EXERCISE AIM:
An exact, line-by-line copy is needed, beginning at the line with "Given: Select the Control type label" and ending at the last line of the listing below.

TASK INPUT Block Start

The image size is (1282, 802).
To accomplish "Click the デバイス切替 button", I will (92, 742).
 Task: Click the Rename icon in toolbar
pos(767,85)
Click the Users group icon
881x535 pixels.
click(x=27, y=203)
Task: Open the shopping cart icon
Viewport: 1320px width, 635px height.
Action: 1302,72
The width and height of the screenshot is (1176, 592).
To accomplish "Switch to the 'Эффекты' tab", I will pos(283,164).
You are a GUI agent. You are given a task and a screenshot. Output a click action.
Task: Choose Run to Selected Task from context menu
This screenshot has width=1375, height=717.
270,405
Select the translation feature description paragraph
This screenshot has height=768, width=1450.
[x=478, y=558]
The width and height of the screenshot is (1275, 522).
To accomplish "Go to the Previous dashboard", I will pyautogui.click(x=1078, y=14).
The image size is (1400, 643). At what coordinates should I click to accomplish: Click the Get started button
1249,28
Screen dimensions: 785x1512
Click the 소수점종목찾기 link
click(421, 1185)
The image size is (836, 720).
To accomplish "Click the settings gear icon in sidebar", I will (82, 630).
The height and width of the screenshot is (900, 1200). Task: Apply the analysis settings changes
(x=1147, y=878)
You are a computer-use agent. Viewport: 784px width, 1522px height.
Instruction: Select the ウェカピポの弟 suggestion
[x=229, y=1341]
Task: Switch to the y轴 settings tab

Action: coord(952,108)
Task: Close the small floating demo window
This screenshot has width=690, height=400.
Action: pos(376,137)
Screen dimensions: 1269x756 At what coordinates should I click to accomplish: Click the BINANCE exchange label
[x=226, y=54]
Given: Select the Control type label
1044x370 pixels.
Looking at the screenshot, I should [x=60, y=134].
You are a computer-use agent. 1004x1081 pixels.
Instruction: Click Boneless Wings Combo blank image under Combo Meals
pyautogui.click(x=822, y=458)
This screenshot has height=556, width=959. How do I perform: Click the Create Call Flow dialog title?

TASK INPUT Block End

EXERCISE RESPONSE:
Given: Select the Control type label
1044x370 pixels.
Looking at the screenshot, I should [x=60, y=134].
You are a computer-use agent. 1004x1081 pixels.
Instruction: Click Boneless Wings Combo blank image under Combo Meals
pyautogui.click(x=822, y=458)
This screenshot has height=556, width=959. How do I perform: Click the Create Call Flow dialog title?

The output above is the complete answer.